Sometimes it doesn’t take a system shock or the birth of a child to change people. Sometimes, they just change. Shannon Ingram was a regional vice-president for a Denver-based corporate travel management company when she left to move to Newport Beach, Calif., to care for her 81-year-old mother.

“My husband got a great job working for a general contractor and we decided that we didn’t need my income if we simplified our lives a bit (i.e., no expensive trips to Europe or golf resorts),” said Ingram. “Today I’m absolutely thrilled with my new, rewarding job of care-giving. This is the first time I’ve been off the career track in 30 years because I don’t have any children of my own. I’m not remotely as driven as I was a few years ago and I’m happy to be out of Corporate America. Frankly, I doubt that I’ll ever go back.”

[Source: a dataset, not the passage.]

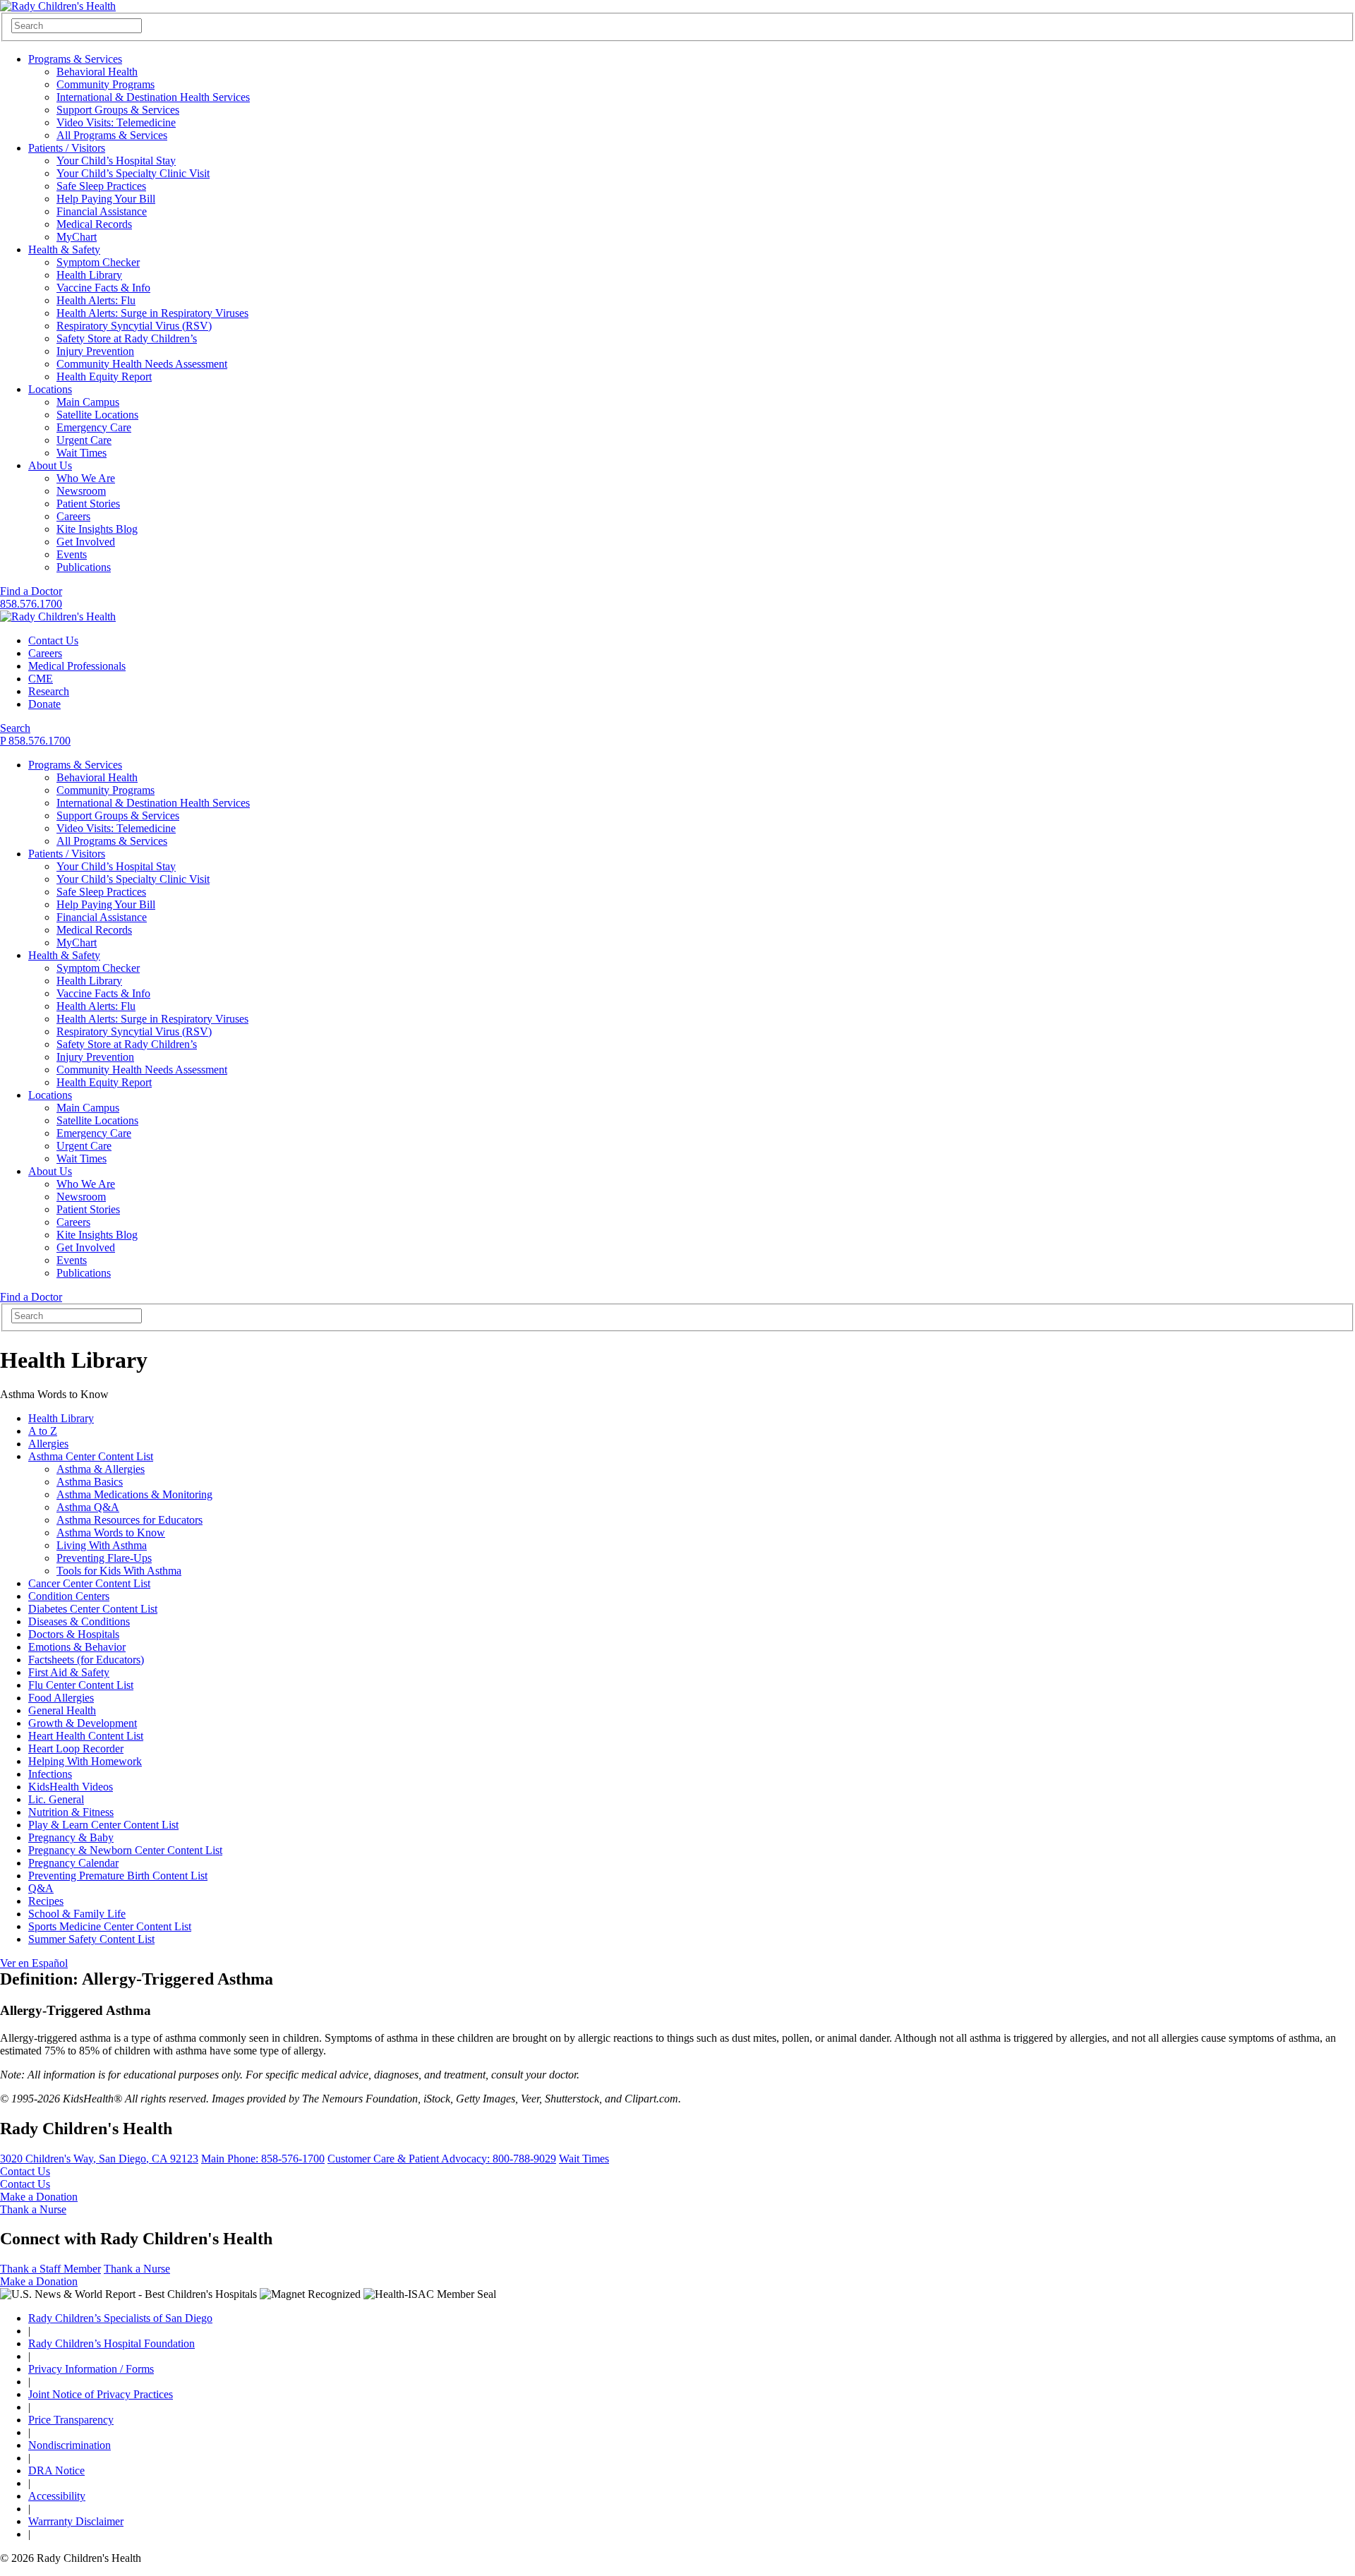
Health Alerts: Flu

To improve balance requires a new efficiency to the point of re-thinking how much time is spent on what, after prioritizing what work truly has to be done and what is not really necessary. This may mean skipping a meeting or delegating part of a favorite project.

“I feel people are making a greater effort to be involved in their kids’ and families’ lives,” said Robert Flood, father of an 8-year-old and vice-president of Westport Worldwide, a private wealth planning firm in Westport, Conn. “If people are organized, some degree of balance can be achieved. There is a difference between busy work and productive work.”

Perhaps it’s time for the businesses themselves to take responsibility to force more balance between work and the personal lives of their employees. Those balanced employees just might be more productive.